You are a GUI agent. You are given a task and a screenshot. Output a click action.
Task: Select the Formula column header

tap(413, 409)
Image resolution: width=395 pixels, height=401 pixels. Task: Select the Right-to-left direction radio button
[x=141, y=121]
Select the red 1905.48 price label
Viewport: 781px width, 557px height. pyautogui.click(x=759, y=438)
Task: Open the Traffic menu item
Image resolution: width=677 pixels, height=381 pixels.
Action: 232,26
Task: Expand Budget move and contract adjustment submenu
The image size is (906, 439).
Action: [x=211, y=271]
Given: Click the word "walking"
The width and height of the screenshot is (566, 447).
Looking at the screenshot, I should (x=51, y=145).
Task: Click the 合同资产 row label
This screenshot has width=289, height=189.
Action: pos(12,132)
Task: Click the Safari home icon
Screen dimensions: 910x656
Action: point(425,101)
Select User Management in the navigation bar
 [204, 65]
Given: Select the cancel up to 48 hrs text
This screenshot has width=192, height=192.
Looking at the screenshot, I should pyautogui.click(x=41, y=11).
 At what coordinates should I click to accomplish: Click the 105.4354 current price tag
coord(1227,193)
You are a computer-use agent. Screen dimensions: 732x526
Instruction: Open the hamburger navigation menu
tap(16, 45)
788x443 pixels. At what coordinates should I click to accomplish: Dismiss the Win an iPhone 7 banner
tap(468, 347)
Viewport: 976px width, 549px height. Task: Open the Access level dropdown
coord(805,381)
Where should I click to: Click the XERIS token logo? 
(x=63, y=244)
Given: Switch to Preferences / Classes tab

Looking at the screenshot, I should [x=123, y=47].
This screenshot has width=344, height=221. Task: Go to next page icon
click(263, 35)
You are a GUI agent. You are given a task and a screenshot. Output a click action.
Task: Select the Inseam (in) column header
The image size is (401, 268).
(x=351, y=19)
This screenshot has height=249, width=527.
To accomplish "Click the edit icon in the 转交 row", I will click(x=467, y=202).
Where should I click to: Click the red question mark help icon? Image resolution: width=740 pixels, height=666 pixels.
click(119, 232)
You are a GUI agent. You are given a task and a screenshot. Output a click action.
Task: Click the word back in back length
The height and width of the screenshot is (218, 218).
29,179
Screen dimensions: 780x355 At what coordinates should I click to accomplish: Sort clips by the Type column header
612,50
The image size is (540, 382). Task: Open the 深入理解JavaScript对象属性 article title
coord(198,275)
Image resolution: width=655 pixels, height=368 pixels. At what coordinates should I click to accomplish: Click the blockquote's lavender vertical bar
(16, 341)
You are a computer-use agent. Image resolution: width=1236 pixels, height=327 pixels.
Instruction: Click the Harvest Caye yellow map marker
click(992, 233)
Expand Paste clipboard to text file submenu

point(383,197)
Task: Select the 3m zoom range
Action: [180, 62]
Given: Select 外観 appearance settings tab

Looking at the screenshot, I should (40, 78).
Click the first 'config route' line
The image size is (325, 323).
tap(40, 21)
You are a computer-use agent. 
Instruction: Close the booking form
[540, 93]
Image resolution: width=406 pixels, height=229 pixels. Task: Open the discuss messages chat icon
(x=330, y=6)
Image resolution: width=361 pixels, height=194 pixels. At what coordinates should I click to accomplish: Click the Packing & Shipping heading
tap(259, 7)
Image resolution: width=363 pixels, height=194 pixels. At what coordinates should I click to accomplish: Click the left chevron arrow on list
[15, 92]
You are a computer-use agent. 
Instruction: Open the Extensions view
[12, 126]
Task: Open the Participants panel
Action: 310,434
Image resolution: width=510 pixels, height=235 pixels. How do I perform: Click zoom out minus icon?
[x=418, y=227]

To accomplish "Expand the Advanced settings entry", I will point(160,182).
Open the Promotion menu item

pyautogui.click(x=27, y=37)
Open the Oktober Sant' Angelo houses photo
* * * * *
▶ **EXERCISE**
Your answer should be the material, retyped exactly as written.

▶ **SOLUTION TO THE PROBLEM**
You are a GUI agent. You are given a task and a screenshot. Output a click action.
Task: Select the Formula column header

tap(413, 409)
Image resolution: width=395 pixels, height=401 pixels. Task: Select the Right-to-left direction radio button
[x=141, y=121]
Select the red 1905.48 price label
Viewport: 781px width, 557px height. pyautogui.click(x=759, y=438)
Task: Open the Traffic menu item
Image resolution: width=677 pixels, height=381 pixels.
Action: 232,26
Task: Expand Budget move and contract adjustment submenu
The image size is (906, 439).
Action: [x=211, y=271]
Given: Click the word "walking"
The width and height of the screenshot is (566, 447).
Looking at the screenshot, I should (x=51, y=145).
Task: Click the 合同资产 row label
This screenshot has width=289, height=189.
Action: pos(12,132)
Task: Click the Safari home icon
Screen dimensions: 910x656
Action: point(425,101)
Select User Management in the navigation bar
 [204, 65]
Given: Select the cancel up to 48 hrs text
This screenshot has width=192, height=192.
Looking at the screenshot, I should pyautogui.click(x=41, y=11).
 At what coordinates should I click to accomplish: Click the 105.4354 current price tag
coord(1227,193)
You are a computer-use agent. Screen dimensions: 732x526
Instruction: Open the hamburger navigation menu
tap(16, 45)
788x443 pixels. At what coordinates should I click to accomplish: Dismiss the Win an iPhone 7 banner
tap(468, 347)
Viewport: 976px width, 549px height. Task: Open the Access level dropdown
coord(805,381)
Where should I click to: Click the XERIS token logo? 
(x=63, y=244)
Given: Switch to Preferences / Classes tab

Looking at the screenshot, I should [x=123, y=47].
This screenshot has width=344, height=221. Task: Go to next page icon
click(263, 35)
You are a GUI agent. You are given a task and a screenshot. Output a click action.
Task: Select the Inseam (in) column header
The image size is (401, 268).
(x=351, y=19)
This screenshot has height=249, width=527.
To accomplish "Click the edit icon in the 转交 row", I will click(x=467, y=202).
Where should I click to: Click the red question mark help icon? Image resolution: width=740 pixels, height=666 pixels.
click(119, 232)
You are a GUI agent. You are given a task and a screenshot. Output a click action.
Task: Click the word back in back length
The height and width of the screenshot is (218, 218).
29,179
Screen dimensions: 780x355 At what coordinates should I click to accomplish: Sort clips by the Type column header
612,50
The image size is (540, 382). Task: Open the 深入理解JavaScript对象属性 article title
coord(198,275)
Image resolution: width=655 pixels, height=368 pixels. At what coordinates should I click to accomplish: Click the blockquote's lavender vertical bar
(16, 341)
You are a computer-use agent. Image resolution: width=1236 pixels, height=327 pixels.
Instruction: Click the Harvest Caye yellow map marker
click(992, 233)
Expand Paste clipboard to text file submenu

point(383,197)
Task: Select the 3m zoom range
Action: [180, 62]
Given: Select 外観 appearance settings tab

Looking at the screenshot, I should (40, 78).
Click the first 'config route' line
The image size is (325, 323).
tap(40, 21)
You are a computer-use agent. 
Instruction: Close the booking form
[540, 93]
Image resolution: width=406 pixels, height=229 pixels. Task: Open the discuss messages chat icon
(x=330, y=6)
Image resolution: width=361 pixels, height=194 pixels. At what coordinates should I click to accomplish: Click the Packing & Shipping heading
tap(259, 7)
Image resolution: width=363 pixels, height=194 pixels. At what coordinates should I click to accomplish: Click the left chevron arrow on list
[15, 92]
You are a computer-use agent. 
Instruction: Open the Extensions view
[12, 126]
Task: Open the Participants panel
Action: 310,434
Image resolution: width=510 pixels, height=235 pixels. How do I perform: Click zoom out minus icon?
[x=418, y=227]

To accomplish "Expand the Advanced settings entry", I will point(160,182).
Open the Promotion menu item

pyautogui.click(x=27, y=37)
Open the Oktober Sant' Angelo houses photo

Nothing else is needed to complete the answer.